A friend of mine recently asked me about cloud computing, what it was, and the ramifications of it on where we will see technology in the coming years. In his question he demonstrated a common confusion among most people between the difference between cloud computing and diskless computing.

Both of these are interesting areas of computer science, they do sometimes overlap, and they are both going to change computing in general in significant ways as time rolls on, but they are not the same.

Here’s are the differences to help  you can tell them apart.

Diskless computing

Diskless computing is best demonstrated in the Linux Terminal Server Project (excellent project, I’ve use it before to deploy over 150 diskless workstations in a company before) and Microsoft’s pathetic rival, Windows Terminal Services. Sun has their own solution as well and there are countless 3rd party utilities, but the basic idea behind them all is that you have one big computer (or series of computers) that all these “headless” computers connect to in order to retrieve an operating system, store files, etc. For large networks this network model is absolutely amazing.

Cloud Computing

Cloud computing, however, is the concept that you have a large problem that requires a lot of computing power to solve. Rather than buy bigger and bigger hardware, what we’ve found out (going back to Cray supercomputers) is that it is far better to split the problem down into iterative chunks and push those through multiple processors all at once rather than try to get a single processor to process everything. This is called distributed computing.

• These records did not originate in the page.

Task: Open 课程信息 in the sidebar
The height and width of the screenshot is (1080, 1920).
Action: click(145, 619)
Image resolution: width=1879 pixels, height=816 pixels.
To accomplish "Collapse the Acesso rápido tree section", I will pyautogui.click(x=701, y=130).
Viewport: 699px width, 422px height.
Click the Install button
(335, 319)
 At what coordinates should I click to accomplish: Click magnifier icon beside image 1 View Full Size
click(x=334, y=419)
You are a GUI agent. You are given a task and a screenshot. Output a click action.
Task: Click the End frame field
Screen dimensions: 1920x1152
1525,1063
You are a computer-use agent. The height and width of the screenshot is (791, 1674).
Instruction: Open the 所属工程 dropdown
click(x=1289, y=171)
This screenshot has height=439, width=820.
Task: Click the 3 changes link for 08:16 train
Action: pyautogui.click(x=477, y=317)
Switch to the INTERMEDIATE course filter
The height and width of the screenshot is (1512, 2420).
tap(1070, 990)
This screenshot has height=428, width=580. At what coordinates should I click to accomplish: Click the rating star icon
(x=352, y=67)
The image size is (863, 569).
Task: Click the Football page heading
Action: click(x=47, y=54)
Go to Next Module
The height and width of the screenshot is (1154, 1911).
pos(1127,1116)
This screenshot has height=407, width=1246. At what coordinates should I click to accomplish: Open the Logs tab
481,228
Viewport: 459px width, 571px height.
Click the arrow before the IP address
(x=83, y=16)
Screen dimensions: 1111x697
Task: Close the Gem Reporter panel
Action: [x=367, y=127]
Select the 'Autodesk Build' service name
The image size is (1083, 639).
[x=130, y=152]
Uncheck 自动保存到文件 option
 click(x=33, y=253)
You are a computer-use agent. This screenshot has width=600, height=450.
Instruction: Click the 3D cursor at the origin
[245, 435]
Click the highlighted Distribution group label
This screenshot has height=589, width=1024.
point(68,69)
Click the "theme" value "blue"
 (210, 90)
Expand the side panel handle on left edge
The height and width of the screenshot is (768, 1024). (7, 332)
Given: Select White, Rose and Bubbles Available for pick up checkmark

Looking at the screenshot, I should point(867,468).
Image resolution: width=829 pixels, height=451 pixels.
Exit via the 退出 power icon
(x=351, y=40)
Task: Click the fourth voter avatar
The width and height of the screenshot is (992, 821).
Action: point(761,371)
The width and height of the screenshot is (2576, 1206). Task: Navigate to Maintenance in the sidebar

You might have heard of one of the major platforms for this type of computing, Beowulf, from the popular internet meme “imagine a beowulf cluster of…” Another very popular distributed computing platform (popular because it is far easier to install, operate, and write code for than the Beowulf project) is Hadoop. Hadoop is a project inspired by Google’s implementation of the MapReduce design paradigm written in Java which makes it a lot more portable.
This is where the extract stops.